TEXTO PARA LER:
------
Anjos assassnos

Vejam e oiçam! Oiçam e leiam!

Um cidadão parlamentando com fúria indignada:

- Grades no jardim e tranca nas portas!

Nós, seus ouvintes atentos e desatentos, acabamos por entendê-lo. Referia-se aos ditos menores - a lei assim os chama - que vêm por aí fora praticando crimes a torto e a direito. Por um real mandam um cristão para o reino dos céus. Terror e medo por toda a parte.

Há dias um senhor foi trautinado na bonita praia de Copacabana: um bandinho de menores, para lhe roubarem a corrente de ouro, afogaram o cidadão nas águas salgadas em que nadava. Ontem, por um real, um menor esfacela a cabeça de um adulto. Ontem ainda, pude, com meus olhos azuis fervendo indignação, ver um menor, drogado na cola, dando pontapés num senhor idoso. Este não lhe dava prontamente alguns reais.

Hoje mais um crime dos anjos assassinos: esfaqueiam uma jovem mãe solteira que resistiu entregar-lhe a bolsa em que trazia o magro pagamento de uma faxina. Os dois menores foram detidos. Logo um mar de gente com pena dos anjinhos! Esses anjos não são as duas criancinhas, agora órfãs, de três e quatro anos. Mas, sim, os dois marmanjos de 13 e 14 anos que assassinaram.

Vejam! Um menor com armas? Sim, com armas, com facões, ou o que mais queiram. Nem há pai ou mãe, nem tio ou tia, nem amigo ou inimigo que seja responsável. Se o adulto é apanhado com armas para se defender, é um deus nos acuda. Um menor, não! Se um menor tem armas, ninguém lhas deu. Apareceram por geração espontânea. Mamãe ignorava. Papai não deu dinheiro. O psicólogo acode com explicação que apenas serve para irritar. O sociólogo ainda é pior em sua justificativa.

Se, para te defenderes, dás um empurrão num desses anjos da lei, e ele cai ou suja a ponta do nariz, processo em cima de ti. Agora o anjinho tem pai, tem mãe, tem tio. Não haverá advogado, nem juiz, nem tribunal que reconheça teu direito à legítima defesa. Atenuas o crime, se gritares que nem tens um centavo para ires à repartição fazer depoimento.
------
EXCERTO DA FONTE:
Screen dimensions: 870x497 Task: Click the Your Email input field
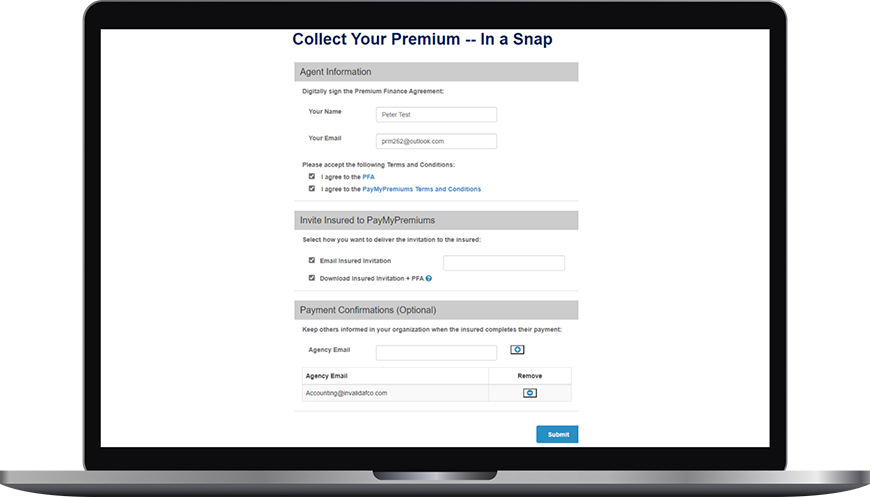[436, 142]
------
TAREFAS A REALIZAR:
A - Diga se cada afirmação abaixo está de acordo com o texto sobre os anjos assassinos. Responda sim ou não e cite as palavras do texto que decidem a questão.
(i) Os dois menores que esfaquearam a jovem mãe solteira foram detidos.
(ii) O senhor atacado na praia de Copacabana foi esfaqueado.
(iii) Os menores que mataram a jovem mãe tinham 15 e 16 anos.
B - Transcreva, por favor, a parte do texto sobre os anjos assassinos que começa em "- Grades no" e termina em "prontamente alguns reais.".

RESPOSTAS POR TAREFA:
A -
(i) Sim: "Os dois menores foram detidos."
(ii) Não: "afogaram o cidadão nas águas salgadas em que nadava."
(iii) Não: "os dois marmanjos de 13 e 14 anos que assassinaram."

B -
- Grades no jardim e tranca nas portas!

Nós, seus ouvintes atentos e desatentos, acabamos por entendê-lo. Referia-se aos ditos menores - a lei assim os chama - que vêm por aí fora praticando crimes a torto e a direito. Por um real mandam um cristão para o reino dos céus. Terror e medo por toda a parte.

Há dias um senhor foi trautinado na bonita praia de Copacabana: um bandinho de menores, para lhe roubarem a corrente de ouro, afogaram o cidadão nas águas salgadas em que nadava. Ontem, por um real, um menor esfacela a cabeça de um adulto. Ontem ainda, pude, com meus olhos azuis fervendo indignação, ver um menor, drogado na cola, dando pontapés num senhor idoso. Este não lhe dava prontamente alguns reais.